--- TEXTO PARA ANALIZAR ---
De atrevido califico el paso dado por Beatriz Paredes para llenar el vacío dejado por unas oposiciones medrosas y desorganizadas. Al abandonar la comodidad de su escaño senatorial, la veterana política tlaxcalteca arriesga su capital político para participar, como una combatiente más, en una lucha electoral que, de entrada, no parece serle favorable.

A Beatriz la vi por vez primera hace cuarenta y cinco años. Era la principal oradora en un acto público en el estadio Tlahuicole de su tierra natal. En 1977 corría el segundo año del gobierno de Emilio Sánchez Piedras y al evento se había invitado a Luis Robles Linares, secretario de Recursos Hidráulicos. Con palabra firme, Beatriz reivindicaba los derechos del campesinado sobre la tierra y el agua. Su juvenil figura rezumaba valor, talento y una mexicanidad deslumbrante. Poco tiempo pasó para que se empezara a hablar de ella en los mentideros nacionales, tanto que llamó la atención del presidente Luis Echeverría y luego, ya ungido mandatario, de José López Portillo. La imagen de Beatriz se ajustaba a la perfección con la narrativa revolucionaria que, aún en esa época, daba sustento histórico a un régimen que presentaba ya inequívocos síntomas de envejecimiento. De entonces data el inicio de su fulgurante andadura hacia el estrellato político.

--- SU OBJETIVO ---
Transcriba completo y sin alteración alguna el texto anterior sobre Beatriz Paredes. El listado siguiente proviene de una fuente distinta.

--- MATERIAL PROPORCIONADO ---
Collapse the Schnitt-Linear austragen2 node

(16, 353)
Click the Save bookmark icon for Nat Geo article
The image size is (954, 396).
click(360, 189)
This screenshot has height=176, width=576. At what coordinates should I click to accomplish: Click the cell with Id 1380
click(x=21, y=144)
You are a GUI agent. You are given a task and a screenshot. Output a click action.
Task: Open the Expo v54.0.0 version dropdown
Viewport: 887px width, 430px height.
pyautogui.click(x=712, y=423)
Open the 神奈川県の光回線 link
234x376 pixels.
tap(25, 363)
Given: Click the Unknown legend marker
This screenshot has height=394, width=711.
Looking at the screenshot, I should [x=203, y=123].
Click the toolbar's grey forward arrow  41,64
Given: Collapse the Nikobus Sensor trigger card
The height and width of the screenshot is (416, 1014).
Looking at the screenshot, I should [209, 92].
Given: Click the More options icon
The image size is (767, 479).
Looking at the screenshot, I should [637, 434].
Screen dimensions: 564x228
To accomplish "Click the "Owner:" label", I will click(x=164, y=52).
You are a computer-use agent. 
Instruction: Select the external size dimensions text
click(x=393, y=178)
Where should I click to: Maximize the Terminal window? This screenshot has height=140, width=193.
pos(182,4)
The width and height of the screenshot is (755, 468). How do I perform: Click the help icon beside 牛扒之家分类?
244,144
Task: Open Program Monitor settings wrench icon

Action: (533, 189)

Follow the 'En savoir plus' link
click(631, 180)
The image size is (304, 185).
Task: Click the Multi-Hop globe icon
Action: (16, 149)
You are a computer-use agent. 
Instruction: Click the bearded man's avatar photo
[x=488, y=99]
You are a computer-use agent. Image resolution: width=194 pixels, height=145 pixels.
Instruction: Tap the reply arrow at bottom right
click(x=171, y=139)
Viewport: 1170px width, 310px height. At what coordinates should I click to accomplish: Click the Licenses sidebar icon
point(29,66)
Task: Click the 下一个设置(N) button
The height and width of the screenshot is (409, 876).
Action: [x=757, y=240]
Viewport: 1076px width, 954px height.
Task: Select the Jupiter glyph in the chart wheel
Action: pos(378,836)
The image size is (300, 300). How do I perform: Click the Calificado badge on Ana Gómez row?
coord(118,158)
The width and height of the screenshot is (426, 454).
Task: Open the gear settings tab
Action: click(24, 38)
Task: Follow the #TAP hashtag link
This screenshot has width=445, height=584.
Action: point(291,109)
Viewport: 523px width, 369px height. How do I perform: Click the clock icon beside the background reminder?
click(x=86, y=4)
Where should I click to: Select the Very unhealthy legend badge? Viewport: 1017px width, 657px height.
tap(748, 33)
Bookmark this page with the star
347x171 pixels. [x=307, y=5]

--- SOLUCIÓN PROPUESTA ---
De atrevido califico el paso dado por Beatriz Paredes para llenar el vacío dejado por unas oposiciones medrosas y desorganizadas. Al abandonar la comodidad de su escaño senatorial, la veterana política tlaxcalteca arriesga su capital político para participar, como una combatiente más, en una lucha electoral que, de entrada, no parece serle favorable.

A Beatriz la vi por vez primera hace cuarenta y cinco años. Era la principal oradora en un acto público en el estadio Tlahuicole de su tierra natal. En 1977 corría el segundo año del gobierno de Emilio Sánchez Piedras y al evento se había invitado a Luis Robles Linares, secretario de Recursos Hidráulicos. Con palabra firme, Beatriz reivindicaba los derechos del campesinado sobre la tierra y el agua. Su juvenil figura rezumaba valor, talento y una mexicanidad deslumbrante. Poco tiempo pasó para que se empezara a hablar de ella en los mentideros nacionales, tanto que llamó la atención del presidente Luis Echeverría y luego, ya ungido mandatario, de José López Portillo. La imagen de Beatriz se ajustaba a la perfección con la narrativa revolucionaria que, aún en esa época, daba sustento histórico a un régimen que presentaba ya inequívocos síntomas de envejecimiento. De entonces data el inicio de su fulgurante andadura hacia el estrellato político.